US Casts Veto

( – In a move in defense of its ally Israel against pro-Islamist regimes, the United States has blocked a resolution of the UN Security Council that would have demanded that the Jewish State stop its military action against the Palestinian terrorists in the Gaza Strip over the October 7 attack.

On Tuesday, the US exercised its veto power at the United Nations Security Council against the proposal on the conflict between Israel and the Hamas terrorist group, which massacred over 1,400 Israelis and foreigners on October 7.

This move by the US was in favor of promoting a resolution that would condition the ceasefire on the release of hostages currently held by Hamas, after they were kidnapped on October 7.

Тhe vetoed resolution was drafted by Algeria and was backed by thirteen of the council’s fifteen members, while the United Kingdom chose to abstain, The Jerusalem Post reports.

This marks the third occasion the US has vetoed a resolution concerning the ongoing conflict since it escalated on October 7.

“A vote in favor of this draft resolution is support to the Palestinians’ right to life. Conversely, voting against it implies an endorsement of the brutal violence and collective punishment inflicted upon them,” Algeria’s UN Ambassador Amar Bendjama declared ahead of the vote.

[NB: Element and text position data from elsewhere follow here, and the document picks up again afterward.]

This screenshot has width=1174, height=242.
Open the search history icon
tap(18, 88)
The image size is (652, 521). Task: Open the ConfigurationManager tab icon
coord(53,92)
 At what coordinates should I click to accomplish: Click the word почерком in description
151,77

Linda Thomas-Greenfield, the US Ambassador to the UN, had previously indicated the US’s intention to veto this draft document over concerns that it could undermine ongoing negotiations involving the US, Egypt, Israel, and Qatar.

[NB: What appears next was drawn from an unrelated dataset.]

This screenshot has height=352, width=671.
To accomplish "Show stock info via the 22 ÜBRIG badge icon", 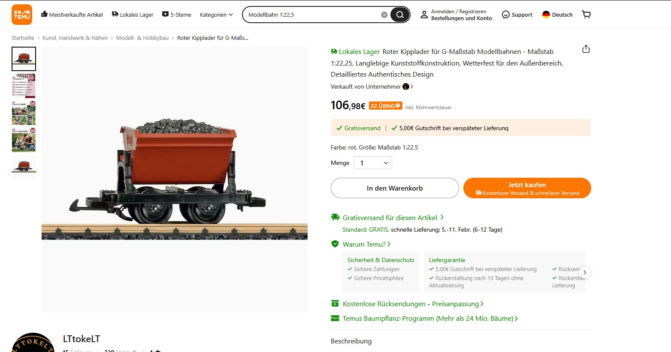I will [397, 105].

These talks aim to broker a ceasefire that would also secure the release of hostages held by Hamas in the Gaza Strip.

“Demanding an immediate, unconditional ceasefire without an agreement requiring Hamas to release the hostages will not bring about a durable peace. Instead, it could extend the fighting between Hamas and Israel,” she warned.

Following the veto, the US introduced an alternative resolution that does not directly connect the ceasefire with the release of hostages but instead calls for a temporary cessation of hostilities.

This approach aims to facilitate the extraction of hostages and the delivery of humanitarian aid, the report notes.

Britain’s UN Ambassador, Barbara Woodward, echoed the sentiment that a mere call for a ceasefire, as the vetoed resolution proposed, would not suffice in halting the conflict or preventing its resurgence.

The White House’s stance on this matter was further clarified by National Security spokesman John Kirby, who highlighted the potential risk to ongoing negotiations posed by the vetoed resolution.